**Extrait**
────────────────────
Antoine Ponthus-Cinier, 1812-1885

Peintre d'origine lyonnaise, il fait ses études auprès de Paul Delaroche, selon Audin Vial. Il est second prix de Rome en 1841 et séjourne deux ans en Italie, avant de revenir en France en 1844.

Il expose très régulièrement au Salon de Lyon, à Paris de 41 à 67, au Salon de Rouen en 1869, et celui de Dijon en 1881, à Marseille, Saint-Etienne...

Ponthus-Cinier a fait don à la Bibliothèque de Lyon de deux albums de lavis de sépia ou d’encre de Chine, dont les dessins représentent les principaux tableaux de l’artiste, avec les noms de leurs possesseurs. Ils portent le titre de Reproduction des principaux tableaux de Ponthus-Cinier, avec les noms des possesseurs et leurs dimensions.
────────────────────
**Données d'entrée**

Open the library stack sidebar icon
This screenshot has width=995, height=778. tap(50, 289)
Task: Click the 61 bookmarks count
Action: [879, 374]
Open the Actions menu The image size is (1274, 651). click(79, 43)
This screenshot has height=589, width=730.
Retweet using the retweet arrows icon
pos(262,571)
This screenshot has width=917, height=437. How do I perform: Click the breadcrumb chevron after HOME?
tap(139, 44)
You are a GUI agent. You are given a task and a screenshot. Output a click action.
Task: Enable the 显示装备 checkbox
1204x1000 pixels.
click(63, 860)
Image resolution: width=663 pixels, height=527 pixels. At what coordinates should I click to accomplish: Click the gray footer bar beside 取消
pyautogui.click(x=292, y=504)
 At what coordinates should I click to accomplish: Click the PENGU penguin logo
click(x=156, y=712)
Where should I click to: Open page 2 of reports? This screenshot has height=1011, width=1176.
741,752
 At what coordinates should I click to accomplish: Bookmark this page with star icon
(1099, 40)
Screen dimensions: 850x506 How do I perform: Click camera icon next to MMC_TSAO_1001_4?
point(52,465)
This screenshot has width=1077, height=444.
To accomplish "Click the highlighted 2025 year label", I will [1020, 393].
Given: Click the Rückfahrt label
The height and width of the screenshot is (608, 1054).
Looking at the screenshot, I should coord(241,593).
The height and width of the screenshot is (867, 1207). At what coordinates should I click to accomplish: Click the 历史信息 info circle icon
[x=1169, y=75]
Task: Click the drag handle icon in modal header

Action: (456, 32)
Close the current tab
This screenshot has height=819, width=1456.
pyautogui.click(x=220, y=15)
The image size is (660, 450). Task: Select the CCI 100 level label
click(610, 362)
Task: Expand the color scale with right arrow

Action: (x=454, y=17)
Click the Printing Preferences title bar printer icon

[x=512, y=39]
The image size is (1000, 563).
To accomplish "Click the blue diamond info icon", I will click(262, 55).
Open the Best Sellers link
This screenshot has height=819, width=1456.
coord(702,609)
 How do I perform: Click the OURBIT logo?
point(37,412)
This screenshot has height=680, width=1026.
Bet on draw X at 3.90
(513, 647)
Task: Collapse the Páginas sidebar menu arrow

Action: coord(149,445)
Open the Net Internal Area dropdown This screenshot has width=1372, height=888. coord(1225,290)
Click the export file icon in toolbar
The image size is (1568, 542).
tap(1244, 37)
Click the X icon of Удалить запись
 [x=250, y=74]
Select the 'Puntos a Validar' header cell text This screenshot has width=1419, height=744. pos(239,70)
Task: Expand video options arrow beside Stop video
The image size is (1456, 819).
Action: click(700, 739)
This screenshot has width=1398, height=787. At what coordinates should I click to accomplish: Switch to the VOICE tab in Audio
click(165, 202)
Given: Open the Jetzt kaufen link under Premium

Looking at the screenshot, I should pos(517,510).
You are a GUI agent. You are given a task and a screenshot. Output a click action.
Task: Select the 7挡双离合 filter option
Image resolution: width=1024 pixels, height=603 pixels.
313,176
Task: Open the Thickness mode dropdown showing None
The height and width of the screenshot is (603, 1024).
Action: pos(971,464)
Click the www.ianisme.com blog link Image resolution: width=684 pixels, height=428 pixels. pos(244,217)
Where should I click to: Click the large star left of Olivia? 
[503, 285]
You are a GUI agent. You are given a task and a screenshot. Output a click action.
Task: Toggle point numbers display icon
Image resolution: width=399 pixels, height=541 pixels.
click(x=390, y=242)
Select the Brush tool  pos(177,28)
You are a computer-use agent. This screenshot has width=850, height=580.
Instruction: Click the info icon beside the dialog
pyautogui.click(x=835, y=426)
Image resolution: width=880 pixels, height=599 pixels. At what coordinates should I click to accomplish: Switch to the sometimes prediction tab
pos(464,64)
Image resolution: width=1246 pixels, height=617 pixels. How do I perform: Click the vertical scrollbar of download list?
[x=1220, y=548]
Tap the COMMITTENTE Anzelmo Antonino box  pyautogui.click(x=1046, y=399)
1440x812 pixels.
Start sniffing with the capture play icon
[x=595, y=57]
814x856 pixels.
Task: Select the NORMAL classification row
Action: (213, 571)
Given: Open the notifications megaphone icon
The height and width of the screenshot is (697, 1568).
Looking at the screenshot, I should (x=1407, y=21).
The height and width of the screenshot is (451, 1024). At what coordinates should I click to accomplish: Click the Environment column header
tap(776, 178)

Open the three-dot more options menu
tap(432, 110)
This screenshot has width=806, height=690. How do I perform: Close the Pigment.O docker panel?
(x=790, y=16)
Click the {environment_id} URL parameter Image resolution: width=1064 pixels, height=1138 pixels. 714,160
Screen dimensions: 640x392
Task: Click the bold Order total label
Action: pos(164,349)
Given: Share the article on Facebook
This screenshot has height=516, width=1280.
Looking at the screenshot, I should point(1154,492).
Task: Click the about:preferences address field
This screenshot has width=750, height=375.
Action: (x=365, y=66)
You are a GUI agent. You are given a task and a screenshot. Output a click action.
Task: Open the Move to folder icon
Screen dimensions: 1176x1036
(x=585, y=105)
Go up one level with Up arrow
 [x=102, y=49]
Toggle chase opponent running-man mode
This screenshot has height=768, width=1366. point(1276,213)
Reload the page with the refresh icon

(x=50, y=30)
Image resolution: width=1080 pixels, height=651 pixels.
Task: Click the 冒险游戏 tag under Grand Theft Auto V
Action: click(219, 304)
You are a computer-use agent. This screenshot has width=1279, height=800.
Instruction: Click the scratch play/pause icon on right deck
────────────────────
**Tâches**
[A] Répondez à ces questions d'après la notice sur Ponthus-Cinier :
(i) En quelle année obtient-il le second prix de Rome ?
(ii) En quelle année expose-t-il au Salon de Rouen ?
(iii) À quelle institution fait-il don de deux albums ?
[B] Prolongez la notice sur Ponthus-Cinier à la suite de sa dernière phrase.

**Réponses par tâche**
[A]
(i) En 1841.
(ii) En 1869.
(iii) À la Bibliothèque de Lyon.

[B]
 Son oeuvre peint, d'une application classique, équilibrée, empreint d'une belle lumière,  trouve encore aujourd'hui des amateurs en salle des ventes, notamment pour les grands paysages d'Italie ou de Lyon.

 

 

La réception de l'oeuvre

 

Dès la fin de ses études d’art, Ponthus-Cinier a été un artiste remarqué (par son deuxième prix au concours de peinture du prix de Rome), dont la critique a salué régulièrement les progrès et qui a fini par devenir un incontournable, un maître incontesté, ses paysages italiens étant les plus appréciés (aujourd’hui encore), la bourgeoisie locale recherchant aussi les petits paysages régionaux ou méditerranéens qu’il a produits en quantité. Il expose principalement dans le salon lyonnais de la Société des amis des arts. Il aurait vite cessé d’envoyer des toiles à Paris, ayant suffisamment d’acheteurs dans sa ville. En 1860, on fait appel à lui pour décorer une salle du Palais du Commerce (actuelle chambre de commerce).

A partir des années 1870, une partie de la critique, tout en reconnaissant l’habileté de l’artiste, se lasse de ses paysages trop convenus, incapables de rivaliser avec ceux de l’école moderne.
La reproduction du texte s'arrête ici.